### PAGE TEXT
-- Opening Marker --
Of course, it's not just about wealth, but "success", whatever that means for
you.

------
georgieporgie
Here's my take on it, for what it's worth:

1) Getting mental health care (in the US) is difficult. There is still a
social stigma, to be sure, but the bigger problem is that it's just hard to
find it. I mentioned before that during a bout of depression, I called several
psychiatrists' offices and left messages, and none of them even called me back
to reject me, much less help me find care elsewhere. When you're already
depressed, overcoming hurdles like this is the last thing you need.

2) Programming is isolating, and we many of us do it when we should be
developing core social skills. I don't know about the rest of HN, but I got my
first computer when I was eight years old (Commodore VIC-20). I became
obsessed with computers, and spent an inordinate amount of my life with them.
Sure, I had friends, but I don't think I spent as much time developing deep
relationships and shared experiences as I should have. I went straight into
college, with the goal of getting done as soon as possible in order to start
working with computers. Around the age of 30, I realized I'd spent my career
either sitting behind a computer alone, or dealing with fairly antagonistic
personalities in meetings.
-- Closing Marker --
### PROBLEM
Write what comes next in the forum thread about depression and programming, starting right after its final sentence.

### EXTRACTED ENTRIES
-- Opening Marker --
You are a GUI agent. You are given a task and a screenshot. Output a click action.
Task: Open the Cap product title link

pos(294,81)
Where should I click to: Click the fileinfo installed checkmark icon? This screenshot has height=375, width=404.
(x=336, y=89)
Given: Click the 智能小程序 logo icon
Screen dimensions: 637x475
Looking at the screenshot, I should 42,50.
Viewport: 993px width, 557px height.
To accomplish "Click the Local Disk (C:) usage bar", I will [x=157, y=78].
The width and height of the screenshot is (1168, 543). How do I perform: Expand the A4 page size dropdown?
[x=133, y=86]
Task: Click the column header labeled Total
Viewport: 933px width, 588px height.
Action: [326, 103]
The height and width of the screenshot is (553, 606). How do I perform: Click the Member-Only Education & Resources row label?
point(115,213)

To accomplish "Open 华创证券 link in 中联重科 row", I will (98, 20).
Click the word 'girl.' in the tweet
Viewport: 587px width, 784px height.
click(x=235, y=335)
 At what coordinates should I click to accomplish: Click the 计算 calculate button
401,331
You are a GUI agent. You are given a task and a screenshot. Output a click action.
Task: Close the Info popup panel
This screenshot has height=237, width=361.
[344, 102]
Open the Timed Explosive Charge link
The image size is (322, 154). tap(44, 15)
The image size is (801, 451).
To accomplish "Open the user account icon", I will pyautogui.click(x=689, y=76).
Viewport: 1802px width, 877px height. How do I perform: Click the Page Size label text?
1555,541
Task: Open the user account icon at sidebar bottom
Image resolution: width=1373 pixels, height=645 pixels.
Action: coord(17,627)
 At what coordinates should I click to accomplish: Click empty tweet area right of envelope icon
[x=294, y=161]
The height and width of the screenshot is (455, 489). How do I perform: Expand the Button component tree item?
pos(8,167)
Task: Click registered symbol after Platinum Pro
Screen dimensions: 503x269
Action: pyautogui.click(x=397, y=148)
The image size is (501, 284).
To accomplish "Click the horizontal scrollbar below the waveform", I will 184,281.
-- Closing Marker --
### SOLVED PROBLEM
Personally, I'm a big fan of the gap year concept. Getting out, traveling,
seeing how life happens in other parts of the world, and simply interacting
with people outside of tech was a big eye-opener for me. I can't recommend
strongly enough that, if you're around 20 and notice that you spend a lot of
time with computers, and maybe aren't totally satisfied with your social life
and set of life experiences, that you immediately consider going abroad for a
year or two. Teach English. Join the Peace Corps. You will almost certainly
learn valuable social skills that you don't even know you're missing.